О гармонии и алгебре | страница 7
Основная задача применения точных методов исследования эстетических явлений - проникновение в тайны искусства. Не ремесла - в ремесле вообще не много тайн, а подлинного искусства. Меня могут спросить, где проходит водораздел между подлинным искусством и ремесленным подражанием. Ответить на этот вопрос не просто. Граница между искусством и неискусством подвижна и трудно уловима. То, что некогда было открыто гениальной интуицией и доступно только таланту, со временем становится добычей ремесленников. Портретисты XVIII века добивались портретного сходства средствами искусства, на помощь современному ремесленнику пришла техника - фотография и волшебный фонарь. С развитием фотографии выяснилось, что фотограф может быть художником, а живописец - ремесленником.
Восковой манекен, натуралистически воспроизводящий безупречно сложенную современную женщину, эстетической ценности не имеет, а безрукие и даже безголовые статуи, созданные до нашей эры, до сих пор служат эталоном женской красоты и источником высокого эстетического наслаждения. Тем не менее эта граница существует, о существовании ее ведомо и людям искусства и представителям точных наук - недаром профессор Айрапетянц в цитированном выше отрывке говорит о творчестве "истинных актеров", тем самым выделяя их из сонма ремесленников.
Вл.И.Немирович-Данченко часто говорил, что в искусстве решает "чуть-чуть". Нечто подобное писал И.Э.Бабель: "Фраза рождается на свет хорошей и дурной в одно и то же время. Тайна заключается в повороте едва ощутимом. Рычаг должен лежать в руке и обогреваться". Эти образно выраженные эстетические истины еще ждут своего подтверждения методами точных наук.
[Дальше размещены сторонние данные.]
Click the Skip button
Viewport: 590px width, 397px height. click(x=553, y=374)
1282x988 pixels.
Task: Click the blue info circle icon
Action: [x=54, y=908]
И мне думается, что в первую очередь подлежит исследованию "чудо" искусства, его неизведанные, но неоспоримые вершины, "чуть-чуть", отделяющее великое от посредственного, а не та очевидная граница, что отделяет посредственное от случайного. Исследовать надо не поделки, а шедевры. Утверждая это, я исхожу из чпсто эмпирического убеждения, что они-то - наверняка искусство. Исследовать их надо не для того, чтобы повторить (в искусстве это и невозможно), а для того, чтобы лучше понять. Я зову на помощь физиологов, чтобы приблизиться к тайне потрясающей силы воздействия Амвросия Бучмы в финальной сцене "Украденного счастья", я хочу, чтобы физики объяснили мне, чем отличаются звуковые колебания, исходящие от виолончели несравненного Пабло Казальса, исполняющего вариации Бетховена на тему моцартовской "Волшебной флейты", от колебаний, возникающих при грамотном исполнении той же вещи рядовым виолончелистом. Уверен, что это знание еще более полезно актеру или музыканту. Оно не сделает его гением, если у него нет для этого данных, но безусловно вооружит его профессионально и положительно скажется на системе обучения. Мысль об этом непривычна, но пятьдесят лет назад столь же непривычна была мысль, что в работе актера над собой может быть применена какая-то "система".